#### [Dataset excerpts]

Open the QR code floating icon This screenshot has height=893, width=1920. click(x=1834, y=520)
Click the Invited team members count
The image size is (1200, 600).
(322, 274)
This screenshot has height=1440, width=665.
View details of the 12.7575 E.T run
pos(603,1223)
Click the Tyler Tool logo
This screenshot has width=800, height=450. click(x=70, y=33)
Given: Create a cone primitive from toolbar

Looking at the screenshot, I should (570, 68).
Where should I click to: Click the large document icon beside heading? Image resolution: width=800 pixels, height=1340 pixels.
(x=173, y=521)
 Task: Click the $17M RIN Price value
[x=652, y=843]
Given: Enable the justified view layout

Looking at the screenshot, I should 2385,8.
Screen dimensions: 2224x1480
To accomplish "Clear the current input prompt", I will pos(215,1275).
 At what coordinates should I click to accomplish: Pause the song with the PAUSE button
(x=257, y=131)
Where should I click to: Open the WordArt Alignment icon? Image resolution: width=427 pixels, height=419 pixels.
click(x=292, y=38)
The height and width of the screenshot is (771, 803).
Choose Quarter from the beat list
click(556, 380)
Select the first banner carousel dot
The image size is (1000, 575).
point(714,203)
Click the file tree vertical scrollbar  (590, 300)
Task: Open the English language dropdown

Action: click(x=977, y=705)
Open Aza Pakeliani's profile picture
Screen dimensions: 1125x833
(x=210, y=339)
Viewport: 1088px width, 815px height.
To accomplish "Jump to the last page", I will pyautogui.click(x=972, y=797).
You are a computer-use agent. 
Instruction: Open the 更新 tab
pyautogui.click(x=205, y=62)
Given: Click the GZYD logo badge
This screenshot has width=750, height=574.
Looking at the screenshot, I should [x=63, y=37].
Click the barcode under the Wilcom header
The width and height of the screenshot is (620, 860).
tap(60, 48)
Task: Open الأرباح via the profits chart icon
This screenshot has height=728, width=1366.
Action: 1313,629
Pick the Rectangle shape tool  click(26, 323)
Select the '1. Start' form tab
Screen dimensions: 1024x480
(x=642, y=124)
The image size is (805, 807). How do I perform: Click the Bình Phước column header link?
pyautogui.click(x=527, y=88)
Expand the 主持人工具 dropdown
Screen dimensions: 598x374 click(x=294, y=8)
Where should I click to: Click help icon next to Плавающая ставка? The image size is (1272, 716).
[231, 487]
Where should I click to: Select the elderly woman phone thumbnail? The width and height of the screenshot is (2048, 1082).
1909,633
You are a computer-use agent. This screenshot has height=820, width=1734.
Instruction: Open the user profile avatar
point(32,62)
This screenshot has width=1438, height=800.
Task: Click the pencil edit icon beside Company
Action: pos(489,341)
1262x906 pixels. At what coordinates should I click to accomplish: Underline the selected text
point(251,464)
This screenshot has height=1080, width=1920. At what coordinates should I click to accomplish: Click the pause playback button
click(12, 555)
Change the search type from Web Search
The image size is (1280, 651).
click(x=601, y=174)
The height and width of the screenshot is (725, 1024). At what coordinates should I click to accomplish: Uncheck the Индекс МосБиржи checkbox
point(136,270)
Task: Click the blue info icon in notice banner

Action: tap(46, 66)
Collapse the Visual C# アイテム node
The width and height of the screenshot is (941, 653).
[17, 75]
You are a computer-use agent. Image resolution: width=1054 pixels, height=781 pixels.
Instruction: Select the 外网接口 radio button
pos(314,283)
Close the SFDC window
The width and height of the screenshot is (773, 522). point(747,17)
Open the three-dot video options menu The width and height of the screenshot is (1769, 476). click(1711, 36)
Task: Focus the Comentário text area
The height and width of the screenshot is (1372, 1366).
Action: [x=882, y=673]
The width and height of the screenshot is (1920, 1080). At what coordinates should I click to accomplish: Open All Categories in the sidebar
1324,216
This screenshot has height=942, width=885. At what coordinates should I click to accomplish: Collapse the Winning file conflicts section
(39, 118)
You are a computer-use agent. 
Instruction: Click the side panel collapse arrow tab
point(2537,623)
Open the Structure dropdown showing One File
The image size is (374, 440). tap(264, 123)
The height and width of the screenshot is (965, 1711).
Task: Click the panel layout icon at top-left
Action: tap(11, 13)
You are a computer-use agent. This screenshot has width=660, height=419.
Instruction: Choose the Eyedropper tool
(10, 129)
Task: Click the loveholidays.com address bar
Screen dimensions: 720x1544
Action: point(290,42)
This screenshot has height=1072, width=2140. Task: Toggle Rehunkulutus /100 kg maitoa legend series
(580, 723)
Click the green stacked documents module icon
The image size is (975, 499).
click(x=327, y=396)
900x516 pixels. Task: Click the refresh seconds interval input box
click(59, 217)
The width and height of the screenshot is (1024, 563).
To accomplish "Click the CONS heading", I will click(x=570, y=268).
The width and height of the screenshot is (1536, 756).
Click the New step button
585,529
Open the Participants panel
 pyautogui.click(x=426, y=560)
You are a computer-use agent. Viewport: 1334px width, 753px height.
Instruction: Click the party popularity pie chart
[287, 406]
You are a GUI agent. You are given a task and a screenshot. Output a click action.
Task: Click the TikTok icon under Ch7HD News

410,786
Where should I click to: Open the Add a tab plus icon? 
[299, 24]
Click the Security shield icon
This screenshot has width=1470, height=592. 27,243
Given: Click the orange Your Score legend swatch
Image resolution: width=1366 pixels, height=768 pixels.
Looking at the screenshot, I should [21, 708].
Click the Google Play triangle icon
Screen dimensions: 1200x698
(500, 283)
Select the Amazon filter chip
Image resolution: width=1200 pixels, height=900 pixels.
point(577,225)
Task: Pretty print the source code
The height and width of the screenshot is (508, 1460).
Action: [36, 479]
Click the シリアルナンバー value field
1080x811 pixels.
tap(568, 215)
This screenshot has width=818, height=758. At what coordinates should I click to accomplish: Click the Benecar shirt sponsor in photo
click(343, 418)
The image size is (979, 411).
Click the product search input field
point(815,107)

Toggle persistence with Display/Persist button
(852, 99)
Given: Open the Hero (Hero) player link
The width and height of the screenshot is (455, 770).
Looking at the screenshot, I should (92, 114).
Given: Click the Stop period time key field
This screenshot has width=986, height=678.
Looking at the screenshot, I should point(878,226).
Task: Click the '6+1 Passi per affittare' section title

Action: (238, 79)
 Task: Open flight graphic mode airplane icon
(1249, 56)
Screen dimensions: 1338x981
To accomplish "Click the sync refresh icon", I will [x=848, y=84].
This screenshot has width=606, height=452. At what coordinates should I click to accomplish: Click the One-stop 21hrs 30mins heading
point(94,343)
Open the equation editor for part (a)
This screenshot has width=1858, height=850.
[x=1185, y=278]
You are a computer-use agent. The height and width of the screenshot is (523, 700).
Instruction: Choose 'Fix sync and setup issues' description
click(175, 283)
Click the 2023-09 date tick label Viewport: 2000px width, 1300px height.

#### [Task]
Reproduce the lines of the records between the line containing "Task: Open the English language dropdown" and the line containing "pyautogui.click(x=205, y=62)", inclusive, adding 136 to every coordinate in the answers.

#### [Output of the exercise]
Task: Open the English language dropdown

Action: click(x=1113, y=841)
Open Aza Pakeliani's profile picture
Screen dimensions: 1125x833
(x=346, y=475)
Viewport: 1088px width, 815px height.
To accomplish "Jump to the last page", I will pyautogui.click(x=1108, y=933).
You are a computer-use agent. 
Instruction: Open the 更新 tab
pyautogui.click(x=341, y=198)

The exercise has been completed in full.